Our chair Caroline spoke at our recent October NKTA meeting about her recent visit to Kutaisi and Georgia.
Caroline recently spent a few days in Tbilisi where she attended the `Start of the Season`, an event organised jointly by the British Council and the British Embassy. While there she met Madeleine Moon, MP, the Chair of the NATO Parliamentary Assembly in Georgia.
They held interesting discussions and this connection will continue. She also met Timuraz Murghulia, one of the first group of children to visit Newport in 1991, and he talked about how the visit has influenced his life.
While in Kutaisi, she participated in a full programme organised by David Megrelishvili, the recently appointed Chair of KNIA (Kutaisi Newport International Association) and this provided opportunities to consider future collaborative projects and revisit continuing initiatives.
Caroline had also visited the Mushroom Art House in the village of Kursebi, not far from Kutaisi, where earlier this year Newport student Oktawia Van Tienderen spent a month with her host Mariam Zhorzhikashvili supporting the development of conversational English with children and adults. The local people forage, prepare, cook and store a special type of mushroom that grows in the area and which is of particular interest to mushroom aficionados worldwide, an important part of the community’s plans to develop rural tourism.
Caroline also went to The Bridge for Social Inclusion, the Kutaisi centre for children with learning difficulties that has been supported financially by the fund-raising activities of the staff and students of the School of Care, Coleg Gwent, Newport, led by NKTA members Alice Butler-Bright and Clare Munro.
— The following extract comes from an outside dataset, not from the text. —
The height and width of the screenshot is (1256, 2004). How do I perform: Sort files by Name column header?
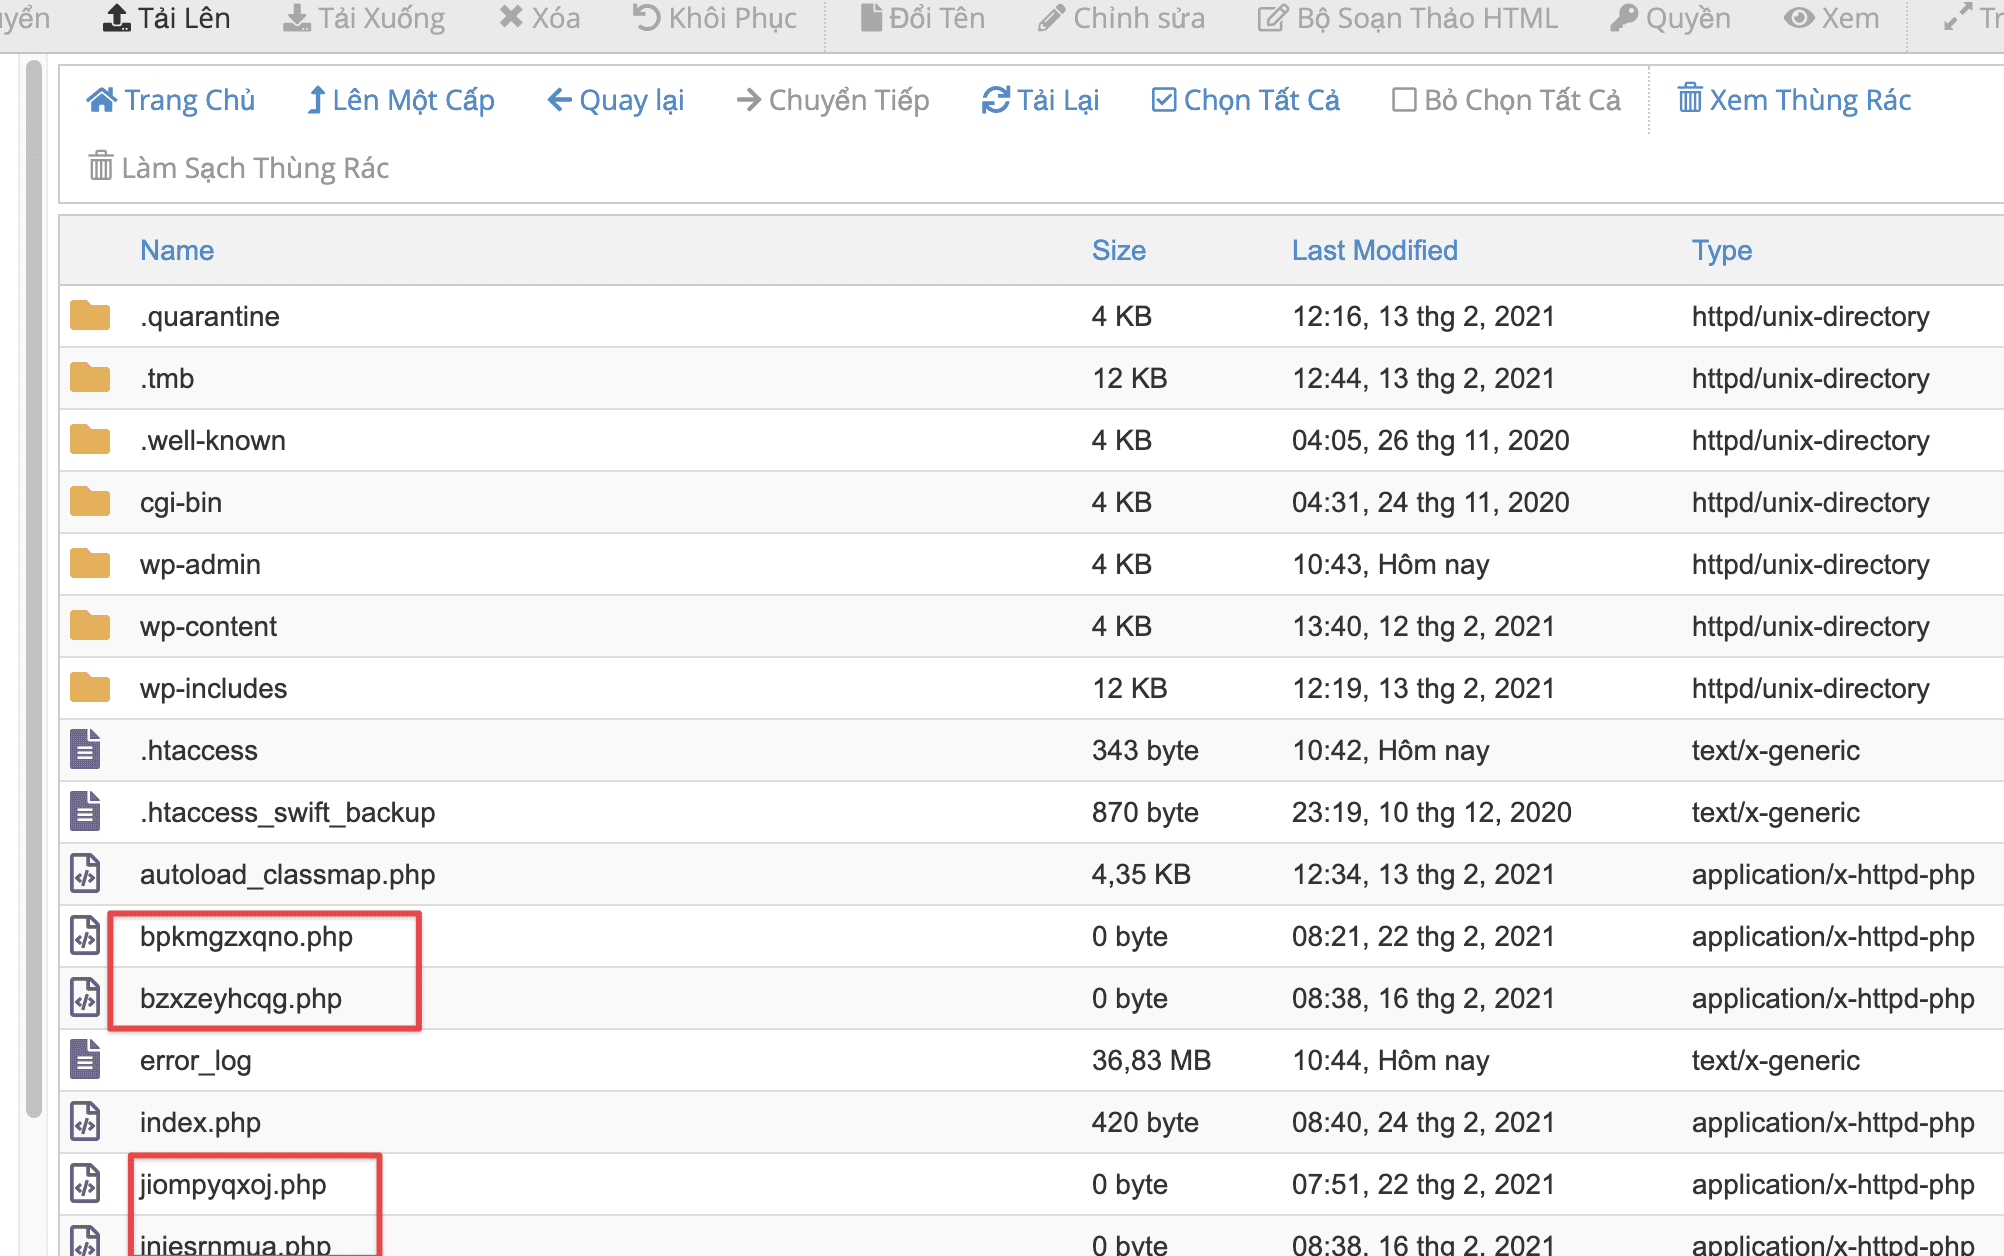177,250
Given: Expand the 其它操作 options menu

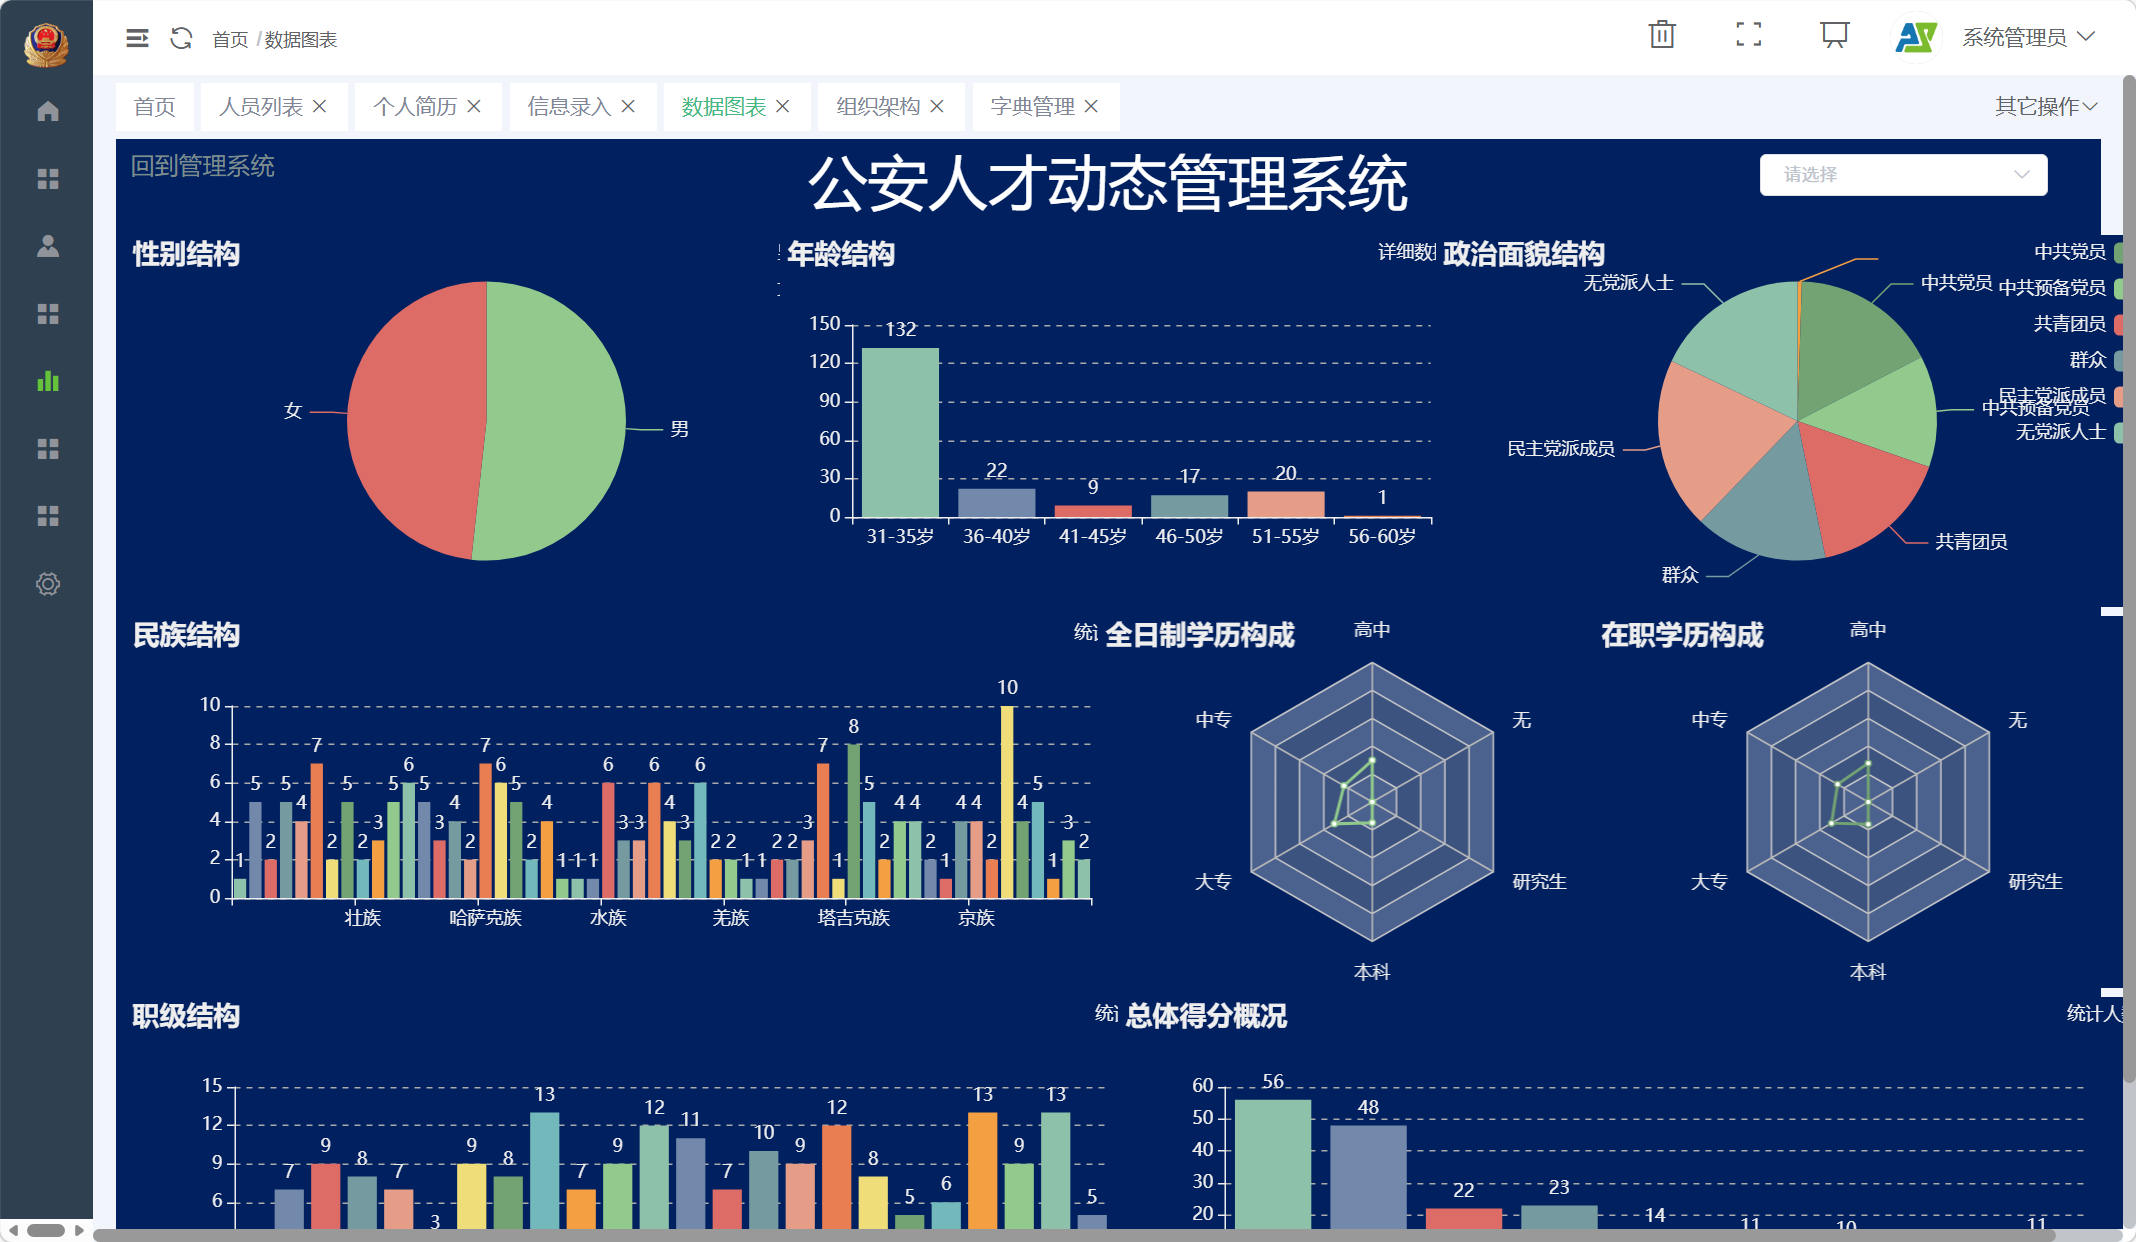Looking at the screenshot, I should (x=2043, y=104).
Caroline reported that the renovation work being undertaken as a result of the funding has considerably enhanced the provision The Bridge is now able to offer and has enabled some very valuable initiatives to take place i.e. early yeas assessment, innovative practices for children on the autistic spectrum and home visits to support parents with children with a range of disabilities. Caroline noted she was privileged to accompany an early year’s specialist on one of her home visits, where she modelled a range of play behaviour for the parents to use with their young son.
She spent a day in the English Philology Department at ATSU, a Department she has been visiting for the past 29 years and which has been central to the development of the Twinning. It was the first day of the Autumn term and as a result she was unable to meet the students but she held an interesting and informative meeting with the Rector.
Caroline ended her report by saying that she enjoyed many social gatherings with old friends and KNIA members, eating delicious Georgian food, drinking Georgian wine and enjoying Georgian hospitality generally. She noticed how many good restaurants there are in Kutaisi now which are catering for a greatly increased number of international visitors. As a result, she thinks the NKTA could explore the possibility of supporting tourism in Kutaisi by encouraging work visits by young volunteers from Newport. She added that there are plans to link The Bridge centre with a special educational needs school in Newport.